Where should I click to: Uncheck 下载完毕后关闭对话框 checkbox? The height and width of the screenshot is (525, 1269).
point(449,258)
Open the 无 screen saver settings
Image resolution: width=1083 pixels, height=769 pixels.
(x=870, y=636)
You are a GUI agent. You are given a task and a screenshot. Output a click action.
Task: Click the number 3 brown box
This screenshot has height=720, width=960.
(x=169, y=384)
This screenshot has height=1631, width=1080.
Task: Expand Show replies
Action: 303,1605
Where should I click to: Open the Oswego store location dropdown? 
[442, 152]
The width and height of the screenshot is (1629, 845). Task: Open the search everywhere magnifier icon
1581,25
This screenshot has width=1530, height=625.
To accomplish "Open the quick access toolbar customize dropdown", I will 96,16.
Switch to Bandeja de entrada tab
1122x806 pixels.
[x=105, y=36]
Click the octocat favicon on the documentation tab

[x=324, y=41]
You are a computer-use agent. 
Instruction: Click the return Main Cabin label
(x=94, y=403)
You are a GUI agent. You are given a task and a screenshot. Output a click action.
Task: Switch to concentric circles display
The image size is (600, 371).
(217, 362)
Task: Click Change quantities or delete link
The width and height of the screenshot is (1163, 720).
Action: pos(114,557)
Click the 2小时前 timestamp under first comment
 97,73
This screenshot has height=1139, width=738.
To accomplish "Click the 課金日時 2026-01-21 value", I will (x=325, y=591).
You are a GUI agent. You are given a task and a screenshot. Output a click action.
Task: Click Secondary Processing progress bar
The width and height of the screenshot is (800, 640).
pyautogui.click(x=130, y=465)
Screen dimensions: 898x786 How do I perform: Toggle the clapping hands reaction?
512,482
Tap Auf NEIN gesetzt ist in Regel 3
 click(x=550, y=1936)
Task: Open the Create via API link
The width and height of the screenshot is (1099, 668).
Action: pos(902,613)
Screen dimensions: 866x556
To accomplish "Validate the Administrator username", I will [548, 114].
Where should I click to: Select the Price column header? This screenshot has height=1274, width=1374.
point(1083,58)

= Your objective =
Scan the lines above for "Click the 2小时前 timestamp under first comment" and for "Task: Click Secondary Processing progress bar". Repeat exactly the line holding each of them and every line in between.

= Solution for this exercise =
Click the 2小时前 timestamp under first comment
 97,73
This screenshot has height=1139, width=738.
To accomplish "Click the 課金日時 2026-01-21 value", I will (x=325, y=591).
You are a GUI agent. You are given a task and a screenshot. Output a click action.
Task: Click Secondary Processing progress bar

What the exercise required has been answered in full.